LA FACCIATA

 

LE DUE FACCIATE DEL SANTUARIO DELLE GRAZIE

davide foto facciata

Tratto da: Respice Stellam, febbraio 1970

Dopo i radicali restauri praticati soprattutto all’interno e nella parte absidale, si pensa ora alla ricostruzione della facciata originale, che dovrebbe armonizzare tutta la costruzione e completare l’aspetto primitivo dell’antico Santuario della Madonna delle Grazie. Tale realizzazione, anche se di evidente necessità estetica, è stata più volte rinviata per diversi motivi, non ultimo quello concernente la demolizione dell’attuale facciata che, pur costituendo una enorme dissonanza con tutto il rimanente complesso, presenta una certa maestosa bellezza e testimonia l’amore e la generosità dei nostri padri, i quali vollero appunto, in contrasto a quella primitiva, grandiosa e signorile. Lontano infatti dalla linearità francescana, che era stata prerogativa prima del sacro edificio, essa trasse ispirazione quando fu costruita nel 1861, alle linee più ardite e spaziose delle gentilizie dimore venete: lesene e fregi ricchi di decorazioni, intonaco splendente come marmo, due ampie finestre perfettamente uguali a quelle del cinquecentesco  palazzo Vendramin del Colucci sul Canal Grande a Venezia. A riempire poi la spaziosa superficie centrale, un grande affresco dell’Immacolata, opera degli allievi di Oreste da Molin, copia autentica della celebre tela del Tiepolo, conservata al museo civico di Vicenza.

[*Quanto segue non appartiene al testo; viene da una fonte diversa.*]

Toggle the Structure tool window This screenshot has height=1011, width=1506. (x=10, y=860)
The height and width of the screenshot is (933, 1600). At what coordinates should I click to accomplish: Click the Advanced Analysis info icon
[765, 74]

Era quanto di meglio la bontà di gente umile e povera poteva offrire a Colei che infinite volte si era mostrata Madre buona e generosa di favori celesti.

Ma nessuno forse allora si chiese quanto nella nuova opera vi fosse, dal punto di vista artistico, di autenticamente valido; la facciata, con i suoi angeli dalle trombe d’argento posti alle sommità angolari, piacque, in breve tempo entrò negli occhi e nell’animo di ognuno e divenne fulcro dei ricordi più belli.

Oggi però, col crescente diffondersi del senso estetico anche fra le persone meno addentrate nel campo dell’arte, la disarmonia tra la facciata e rimanente parte della chiesa, appare in tutta la sua evidenza, per cui si è fatta più pressante l’esigenza di un ritorno all’originaria struttura. Quale potrà essere dunque, viene spontaneo a chiederci, la nuova configurazione della parte anteriore della chiesa più cara al cuore della popolazione della Saccisica? Due testimonianze potrebbero costituire i punti fondamentali per la determinazione del giusto assetto da dare al prospetto del Santuario: alcune vecchie linee architettoniche rinvenute sotto l’intonaco del portico d’ingresso, un antico dipinto che illustra la prima processione del voto, dove appunto, nell’angolo di destra, appare la chiesa, quale si presentava nella prima metà del Seicento. Una costruzione molto semplice, resa più sobria dal carattere povero della pietra scoperta; tetto a capanna, un rosone centrale per far convergere tutta la luce sull’altare maggiore, un pronao segnato da sei leggere colonnine, non diverso da quello di altre chiese francescane dell’età rinascimentale.

Tutto ciò porta giustamente credere alla autenticità di riproduzione del Santuario e ad escludere ogni arbitraria interpretazione dell’ignoto pittore.

La tavola del resto voleva essere una pagina di storia, un documento per i posteri, è logico allora che l’artista non doveva falsare una così importante realtà per indulgere ad eventuale diverso gusto personale. Queste dunque le fonti a cui risalire, quando si sarà deciso di ripristinare l’antica facciata e di ritornare alla secolare chiesa la primitiva armonica configurazione voluta dai nostri avi.